## What you have to do
Below is a listing. Gather each line of it that contains "computer".

/---

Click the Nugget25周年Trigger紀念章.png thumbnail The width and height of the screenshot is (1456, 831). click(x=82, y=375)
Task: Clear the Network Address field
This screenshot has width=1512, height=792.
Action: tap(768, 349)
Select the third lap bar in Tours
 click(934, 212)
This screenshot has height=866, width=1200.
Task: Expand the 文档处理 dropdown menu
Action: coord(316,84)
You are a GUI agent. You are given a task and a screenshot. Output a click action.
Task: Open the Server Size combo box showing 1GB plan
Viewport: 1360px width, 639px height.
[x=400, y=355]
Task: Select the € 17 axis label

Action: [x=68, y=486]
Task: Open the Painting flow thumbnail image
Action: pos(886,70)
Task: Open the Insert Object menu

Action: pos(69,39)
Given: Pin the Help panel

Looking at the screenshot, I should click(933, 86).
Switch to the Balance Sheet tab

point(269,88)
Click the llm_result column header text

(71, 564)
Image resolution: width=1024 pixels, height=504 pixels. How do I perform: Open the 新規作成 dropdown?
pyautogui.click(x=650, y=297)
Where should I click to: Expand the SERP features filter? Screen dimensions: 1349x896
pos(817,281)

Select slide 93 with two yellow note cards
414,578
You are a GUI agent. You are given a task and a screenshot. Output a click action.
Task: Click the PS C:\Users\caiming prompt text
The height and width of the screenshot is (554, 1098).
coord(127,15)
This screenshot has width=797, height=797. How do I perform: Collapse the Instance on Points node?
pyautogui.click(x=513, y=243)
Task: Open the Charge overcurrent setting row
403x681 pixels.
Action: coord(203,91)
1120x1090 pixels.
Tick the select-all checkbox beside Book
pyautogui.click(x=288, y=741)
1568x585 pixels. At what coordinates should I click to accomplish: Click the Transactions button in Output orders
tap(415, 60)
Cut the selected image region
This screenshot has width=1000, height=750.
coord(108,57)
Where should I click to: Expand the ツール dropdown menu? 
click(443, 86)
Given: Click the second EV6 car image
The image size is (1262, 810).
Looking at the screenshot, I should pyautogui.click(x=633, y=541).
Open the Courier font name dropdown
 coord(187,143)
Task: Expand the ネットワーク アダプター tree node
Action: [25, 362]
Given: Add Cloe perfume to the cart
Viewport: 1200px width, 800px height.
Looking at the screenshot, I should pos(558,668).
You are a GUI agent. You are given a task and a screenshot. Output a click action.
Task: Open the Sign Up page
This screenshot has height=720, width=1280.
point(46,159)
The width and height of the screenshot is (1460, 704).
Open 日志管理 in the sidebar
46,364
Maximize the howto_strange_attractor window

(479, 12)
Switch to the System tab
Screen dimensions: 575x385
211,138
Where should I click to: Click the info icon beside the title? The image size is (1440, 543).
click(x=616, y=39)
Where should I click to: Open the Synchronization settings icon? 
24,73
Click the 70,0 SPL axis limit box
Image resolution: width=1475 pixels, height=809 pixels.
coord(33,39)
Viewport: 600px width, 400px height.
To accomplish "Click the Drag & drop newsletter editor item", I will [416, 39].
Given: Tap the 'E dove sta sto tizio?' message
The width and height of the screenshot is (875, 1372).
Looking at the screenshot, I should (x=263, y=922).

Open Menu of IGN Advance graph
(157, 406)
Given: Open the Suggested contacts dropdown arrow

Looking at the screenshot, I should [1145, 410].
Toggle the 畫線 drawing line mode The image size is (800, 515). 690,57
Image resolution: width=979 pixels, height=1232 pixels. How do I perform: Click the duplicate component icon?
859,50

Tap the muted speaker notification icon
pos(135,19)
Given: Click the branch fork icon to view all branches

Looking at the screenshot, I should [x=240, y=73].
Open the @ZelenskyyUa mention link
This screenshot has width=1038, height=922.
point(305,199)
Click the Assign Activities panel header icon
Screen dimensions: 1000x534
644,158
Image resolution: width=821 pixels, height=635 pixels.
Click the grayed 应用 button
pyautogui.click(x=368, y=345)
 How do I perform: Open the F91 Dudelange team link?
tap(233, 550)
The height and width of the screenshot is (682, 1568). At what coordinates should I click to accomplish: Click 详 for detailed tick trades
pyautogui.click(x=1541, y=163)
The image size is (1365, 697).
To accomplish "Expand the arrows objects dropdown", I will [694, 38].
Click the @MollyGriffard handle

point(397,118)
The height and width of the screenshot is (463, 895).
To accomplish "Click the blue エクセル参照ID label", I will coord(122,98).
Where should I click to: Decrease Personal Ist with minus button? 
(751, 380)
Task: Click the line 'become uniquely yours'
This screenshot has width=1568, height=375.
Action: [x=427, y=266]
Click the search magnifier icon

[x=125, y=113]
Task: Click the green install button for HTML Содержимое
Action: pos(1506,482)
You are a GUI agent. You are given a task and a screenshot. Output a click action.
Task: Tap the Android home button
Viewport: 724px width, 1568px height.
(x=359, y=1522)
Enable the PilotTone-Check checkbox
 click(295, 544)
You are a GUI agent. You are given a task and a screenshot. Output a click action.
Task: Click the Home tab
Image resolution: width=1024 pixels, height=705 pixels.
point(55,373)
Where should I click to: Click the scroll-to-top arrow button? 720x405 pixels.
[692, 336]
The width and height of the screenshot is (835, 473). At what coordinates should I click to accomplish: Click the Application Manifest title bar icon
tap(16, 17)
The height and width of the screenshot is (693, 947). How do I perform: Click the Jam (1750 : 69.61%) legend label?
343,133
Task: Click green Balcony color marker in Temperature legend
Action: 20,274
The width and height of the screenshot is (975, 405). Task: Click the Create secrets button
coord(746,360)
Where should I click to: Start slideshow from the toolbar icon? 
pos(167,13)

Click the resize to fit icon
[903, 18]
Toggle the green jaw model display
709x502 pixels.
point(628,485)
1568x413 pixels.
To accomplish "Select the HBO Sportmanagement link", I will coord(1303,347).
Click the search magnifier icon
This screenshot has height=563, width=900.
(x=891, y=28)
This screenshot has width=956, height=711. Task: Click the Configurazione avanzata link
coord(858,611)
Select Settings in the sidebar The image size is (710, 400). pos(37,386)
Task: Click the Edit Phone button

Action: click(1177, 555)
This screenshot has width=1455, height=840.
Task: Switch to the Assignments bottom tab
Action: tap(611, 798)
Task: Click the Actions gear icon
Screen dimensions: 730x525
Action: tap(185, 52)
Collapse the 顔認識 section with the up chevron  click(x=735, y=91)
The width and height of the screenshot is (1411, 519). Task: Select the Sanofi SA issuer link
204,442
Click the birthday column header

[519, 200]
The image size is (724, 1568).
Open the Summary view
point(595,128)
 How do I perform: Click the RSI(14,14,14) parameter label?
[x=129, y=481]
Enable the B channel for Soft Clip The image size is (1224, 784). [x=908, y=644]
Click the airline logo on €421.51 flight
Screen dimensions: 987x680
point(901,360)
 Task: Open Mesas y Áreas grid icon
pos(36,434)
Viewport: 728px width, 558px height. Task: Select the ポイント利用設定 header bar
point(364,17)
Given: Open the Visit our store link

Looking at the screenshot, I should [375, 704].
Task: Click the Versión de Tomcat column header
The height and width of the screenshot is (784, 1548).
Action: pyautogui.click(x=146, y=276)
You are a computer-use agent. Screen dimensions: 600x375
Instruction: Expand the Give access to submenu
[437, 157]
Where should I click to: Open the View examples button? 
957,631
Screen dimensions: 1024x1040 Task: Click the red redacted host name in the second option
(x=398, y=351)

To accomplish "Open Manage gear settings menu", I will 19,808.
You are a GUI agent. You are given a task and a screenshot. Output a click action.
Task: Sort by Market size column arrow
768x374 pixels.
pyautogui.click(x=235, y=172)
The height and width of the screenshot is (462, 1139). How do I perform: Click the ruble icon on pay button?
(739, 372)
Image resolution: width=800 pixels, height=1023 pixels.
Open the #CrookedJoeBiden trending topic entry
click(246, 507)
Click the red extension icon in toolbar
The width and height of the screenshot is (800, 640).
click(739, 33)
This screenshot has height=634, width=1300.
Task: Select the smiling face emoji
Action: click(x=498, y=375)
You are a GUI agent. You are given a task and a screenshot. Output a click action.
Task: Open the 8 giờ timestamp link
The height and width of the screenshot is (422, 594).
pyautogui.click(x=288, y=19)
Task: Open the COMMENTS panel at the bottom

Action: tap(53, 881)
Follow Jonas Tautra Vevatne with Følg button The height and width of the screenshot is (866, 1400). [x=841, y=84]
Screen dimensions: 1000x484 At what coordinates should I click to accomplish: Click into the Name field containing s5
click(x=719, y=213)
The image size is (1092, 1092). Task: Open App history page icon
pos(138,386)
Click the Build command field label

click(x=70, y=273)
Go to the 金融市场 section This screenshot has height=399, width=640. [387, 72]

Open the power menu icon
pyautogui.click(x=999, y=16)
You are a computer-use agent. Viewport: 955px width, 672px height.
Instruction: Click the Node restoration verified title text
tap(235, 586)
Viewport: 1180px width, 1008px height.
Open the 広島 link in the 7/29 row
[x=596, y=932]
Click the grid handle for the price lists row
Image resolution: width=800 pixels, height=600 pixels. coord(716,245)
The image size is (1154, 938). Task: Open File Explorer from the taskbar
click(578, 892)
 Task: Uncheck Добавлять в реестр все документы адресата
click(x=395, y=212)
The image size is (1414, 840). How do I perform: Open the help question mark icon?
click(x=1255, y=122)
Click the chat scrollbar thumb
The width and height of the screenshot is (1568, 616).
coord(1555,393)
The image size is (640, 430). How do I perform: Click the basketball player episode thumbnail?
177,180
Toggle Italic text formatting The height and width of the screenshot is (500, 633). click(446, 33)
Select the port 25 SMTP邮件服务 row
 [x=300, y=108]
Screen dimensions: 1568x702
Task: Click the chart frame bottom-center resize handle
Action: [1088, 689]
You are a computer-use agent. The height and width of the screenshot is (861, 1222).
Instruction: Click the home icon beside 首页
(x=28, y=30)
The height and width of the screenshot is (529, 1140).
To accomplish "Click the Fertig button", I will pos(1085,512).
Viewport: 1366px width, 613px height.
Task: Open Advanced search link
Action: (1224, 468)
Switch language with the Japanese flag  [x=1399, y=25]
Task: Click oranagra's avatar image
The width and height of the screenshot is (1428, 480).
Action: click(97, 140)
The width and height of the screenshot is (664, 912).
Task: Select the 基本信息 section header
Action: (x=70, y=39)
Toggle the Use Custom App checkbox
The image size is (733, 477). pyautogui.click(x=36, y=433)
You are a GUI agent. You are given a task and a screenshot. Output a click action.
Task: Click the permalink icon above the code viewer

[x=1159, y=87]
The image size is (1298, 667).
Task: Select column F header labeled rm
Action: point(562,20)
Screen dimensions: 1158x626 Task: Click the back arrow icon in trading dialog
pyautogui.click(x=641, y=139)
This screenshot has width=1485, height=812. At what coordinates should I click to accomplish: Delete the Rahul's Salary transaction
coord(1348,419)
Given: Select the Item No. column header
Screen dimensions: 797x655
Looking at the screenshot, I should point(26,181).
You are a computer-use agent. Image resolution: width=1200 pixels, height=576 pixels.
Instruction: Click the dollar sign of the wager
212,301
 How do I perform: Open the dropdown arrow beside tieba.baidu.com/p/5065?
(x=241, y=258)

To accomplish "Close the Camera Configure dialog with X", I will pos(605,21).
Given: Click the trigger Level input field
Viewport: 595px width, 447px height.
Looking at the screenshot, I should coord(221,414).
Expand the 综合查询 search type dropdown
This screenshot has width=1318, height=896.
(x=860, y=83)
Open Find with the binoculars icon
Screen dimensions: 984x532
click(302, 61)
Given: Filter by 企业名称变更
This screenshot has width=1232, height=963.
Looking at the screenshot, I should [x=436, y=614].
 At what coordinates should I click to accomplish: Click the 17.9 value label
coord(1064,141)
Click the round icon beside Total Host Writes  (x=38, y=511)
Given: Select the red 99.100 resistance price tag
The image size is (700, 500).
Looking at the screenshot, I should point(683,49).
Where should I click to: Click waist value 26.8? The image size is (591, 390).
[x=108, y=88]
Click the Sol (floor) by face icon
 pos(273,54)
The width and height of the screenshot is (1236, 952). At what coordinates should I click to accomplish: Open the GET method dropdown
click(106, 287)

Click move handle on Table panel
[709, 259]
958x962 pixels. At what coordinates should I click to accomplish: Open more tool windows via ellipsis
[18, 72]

\---

## Answer box
You are a computer-use agent. Screen dimensions: 600x375
You are a computer-use agent. Viewport: 955px width, 672px height.
You are a computer-use agent. The height and width of the screenshot is (861, 1222).
You are a computer-use agent. Image resolution: width=1200 pixels, height=576 pixels.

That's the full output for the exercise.